Qui, qui ne me quitte jamais, une trentaine de beaux Napoléons qui ne doivent rien à personne.
Allons, à votre santé, père B..
A la vôtre.
Le père B... vida son verre puis, après avoir payé son écot :
Je vais porter ma pèche à l ’hôtel X... Quel dommage que j ’aie manqué une belle pièce... Mais demain, je la repincerai...
Où cela ?
Près de Chez Joffrey. Mais foi de B..., demain matin, ce gros poisson sera dans mon panier ou j’y perdrais mon nom.
Et le père B... s ’en fut.
La maison et les terres qu’il avait concédées en viager aux époux C... étaient situées entre Billetoux et La Sauvage, quand, cinq ans auparavant, une entente était intervenue entre son neveu et lui, ses parents croyaient faire une excellente affaire.
— Le vieux, pensaient-ils, n’en a pas pour longtemps.
Mais le « vieux » avait la vie dure. Il était un de ceux qui arrivaient souvent à être centenaires.
Le lendemain, lundi 7 juillet, des gens de Chez Blas qui longeaient la Durolle, aperçurent, à leur grande stupéfaction et non sans émoi, le cadavre du père B... dans la rivière. Chose étrange, le pauvre vieux était tombé, tête première, dans un endroit peu profond...Sans doute, en suivant le cours d’eau, avait-il été frappé de congestion, car il faisait plus chaud encore, si possible, que la veille. Il avait chu dans l’eau et s ’y était noyé...

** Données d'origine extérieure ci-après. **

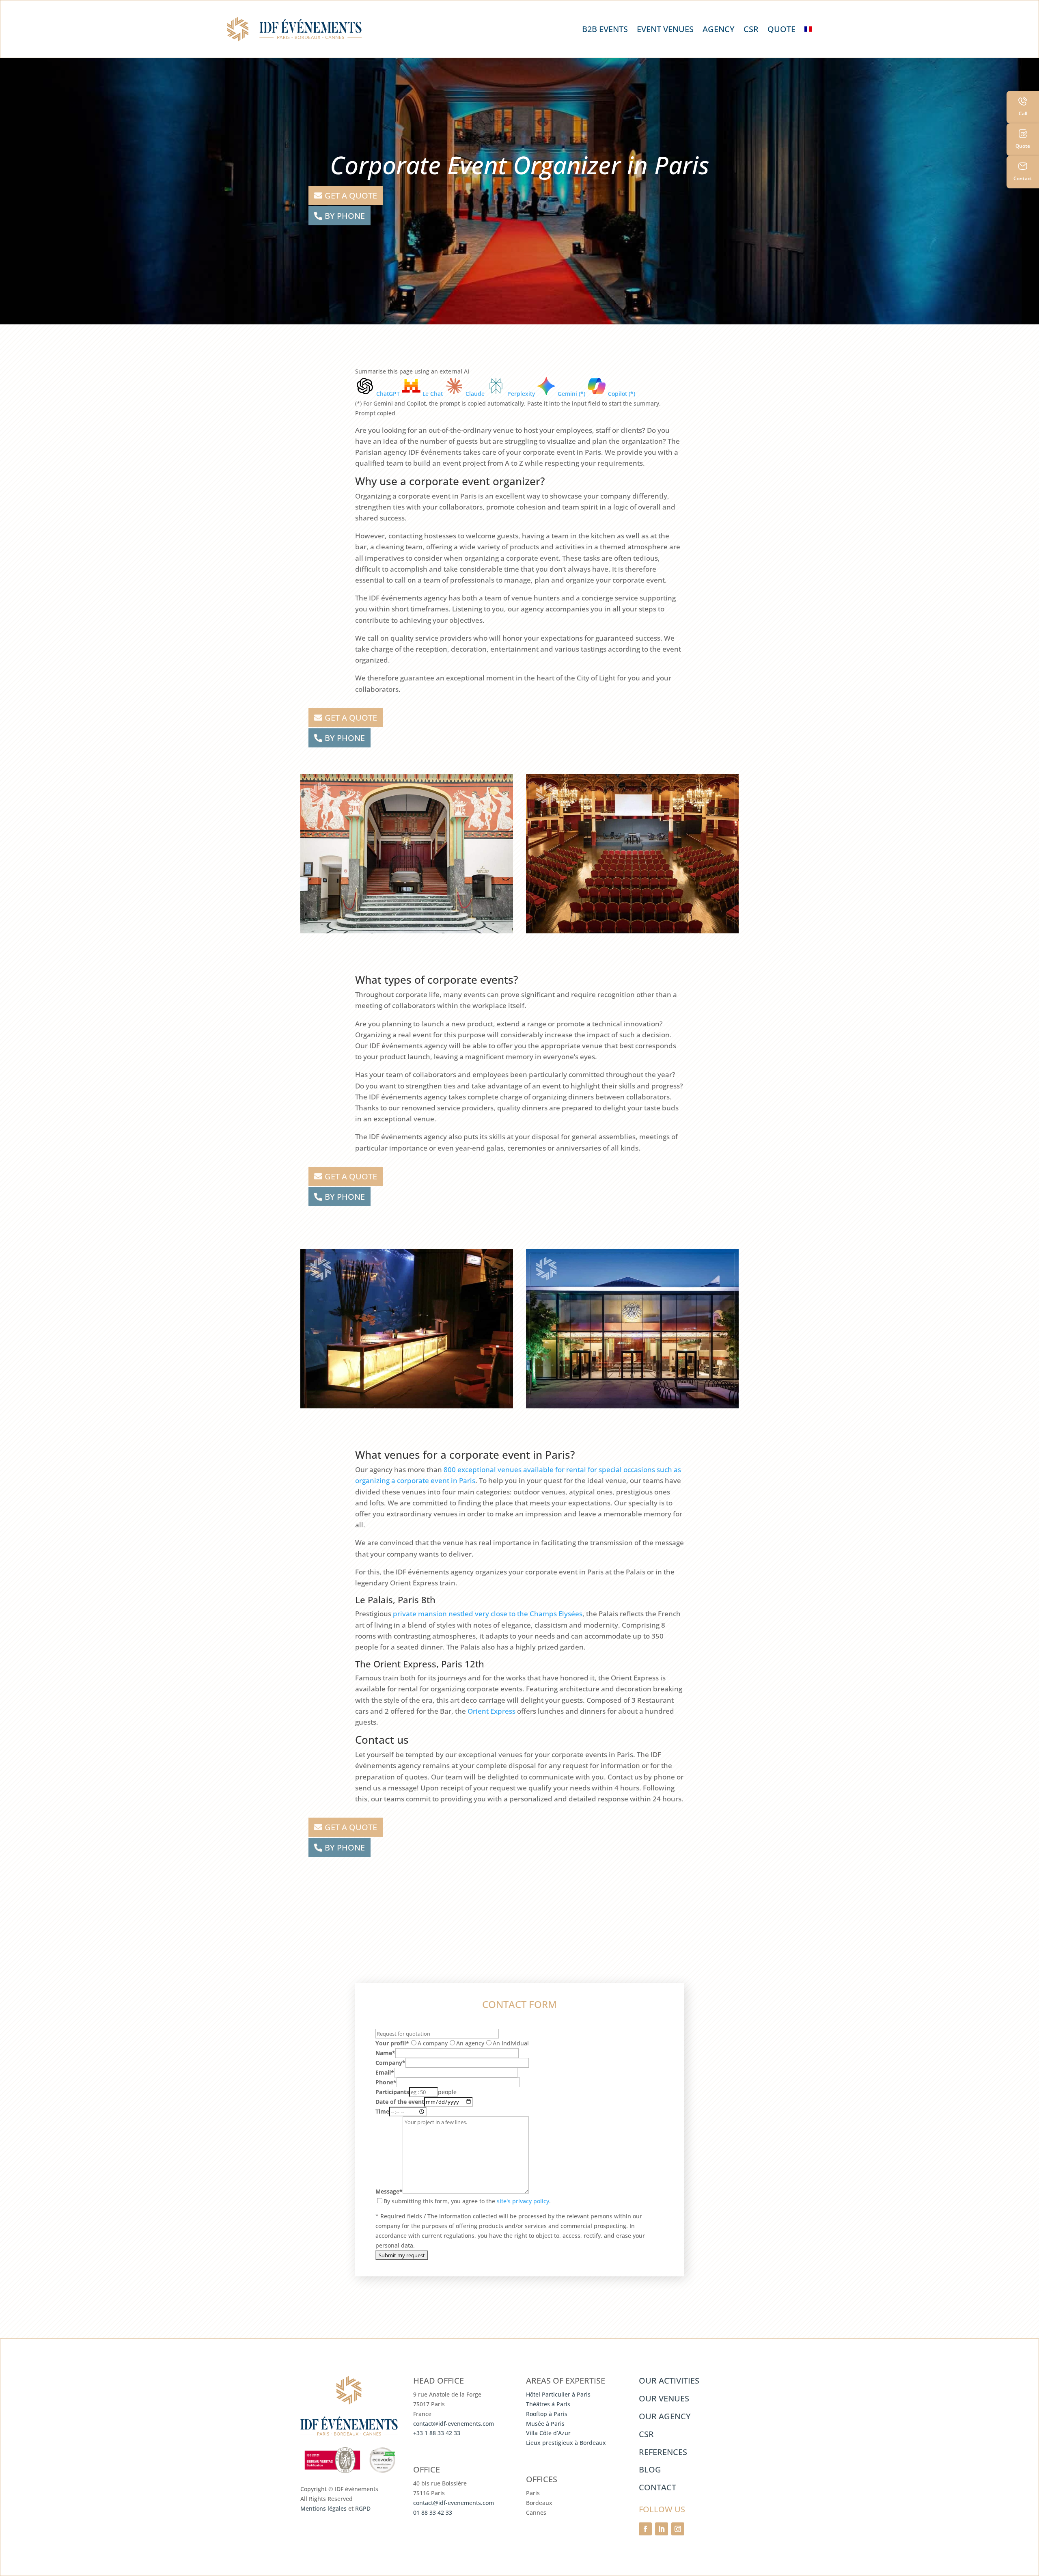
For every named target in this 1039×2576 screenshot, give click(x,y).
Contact (657, 2487)
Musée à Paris (545, 2423)
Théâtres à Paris (548, 2404)
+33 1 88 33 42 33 (436, 2433)
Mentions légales (323, 2508)
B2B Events (605, 29)
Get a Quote (351, 195)
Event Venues (665, 29)
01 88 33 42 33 (432, 2512)
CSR (751, 29)
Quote (781, 29)
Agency (719, 29)
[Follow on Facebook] (645, 2528)
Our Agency (665, 2416)
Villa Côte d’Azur (548, 2433)
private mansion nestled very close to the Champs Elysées (487, 1613)
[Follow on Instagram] (677, 2528)
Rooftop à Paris (546, 2414)
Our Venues (664, 2398)
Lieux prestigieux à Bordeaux (566, 2442)
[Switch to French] (808, 29)
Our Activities (669, 2380)
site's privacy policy (523, 2201)
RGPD (363, 2508)
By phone (345, 215)
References (663, 2451)
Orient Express (491, 1711)
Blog (650, 2469)
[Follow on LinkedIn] (661, 2528)
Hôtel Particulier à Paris (558, 2394)
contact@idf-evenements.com (453, 2423)
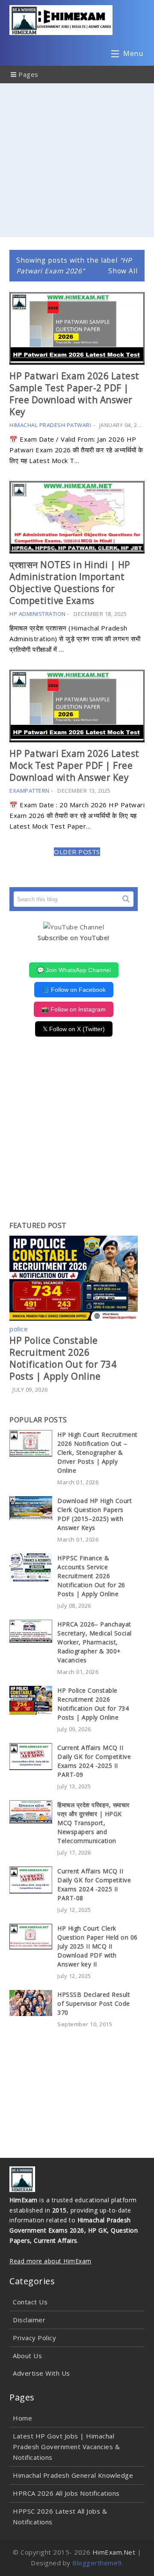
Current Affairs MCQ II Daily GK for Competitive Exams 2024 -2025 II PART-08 (94, 1884)
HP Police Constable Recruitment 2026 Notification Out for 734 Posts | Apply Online (62, 1358)
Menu (133, 53)
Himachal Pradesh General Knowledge (73, 2475)
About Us (27, 2355)
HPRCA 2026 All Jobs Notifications (66, 2493)
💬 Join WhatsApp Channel (74, 970)
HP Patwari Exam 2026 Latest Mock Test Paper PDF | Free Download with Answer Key (74, 765)
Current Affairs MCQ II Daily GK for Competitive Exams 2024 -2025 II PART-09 (94, 1761)
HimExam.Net (114, 2552)
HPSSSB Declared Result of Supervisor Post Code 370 (93, 2003)
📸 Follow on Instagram (73, 1009)
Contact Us (30, 2302)
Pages (27, 74)
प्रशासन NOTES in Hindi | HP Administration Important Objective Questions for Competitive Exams (69, 583)
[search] (126, 899)
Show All (123, 270)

Ils coururent à Thiers, avisèrent la gendarmerie de leur sinistre découverte, et la maréchaussée, après que le cadavre eût été retiré des eaux et transporté chez les époux C..., envoya un médecin de Thiers pour constater le décès à Billetoux...
Le docteur refusa immédiatement le permis d’inhumer. Il avait constaté, sur le cou du père B..., des traces très apparentes de strangulation.
Le parquet, immédiatement averti, ordonna l’autopsie.
C’était un crime
Elle fut concluante. Le père B... avait été étranglé par une main puissante et jeté mort dans la Durolle. Ni l’estomac, ni les poumons du vieillard ne portaient trace de liquide aqueux. On se trouvait en présence d’un assassinat.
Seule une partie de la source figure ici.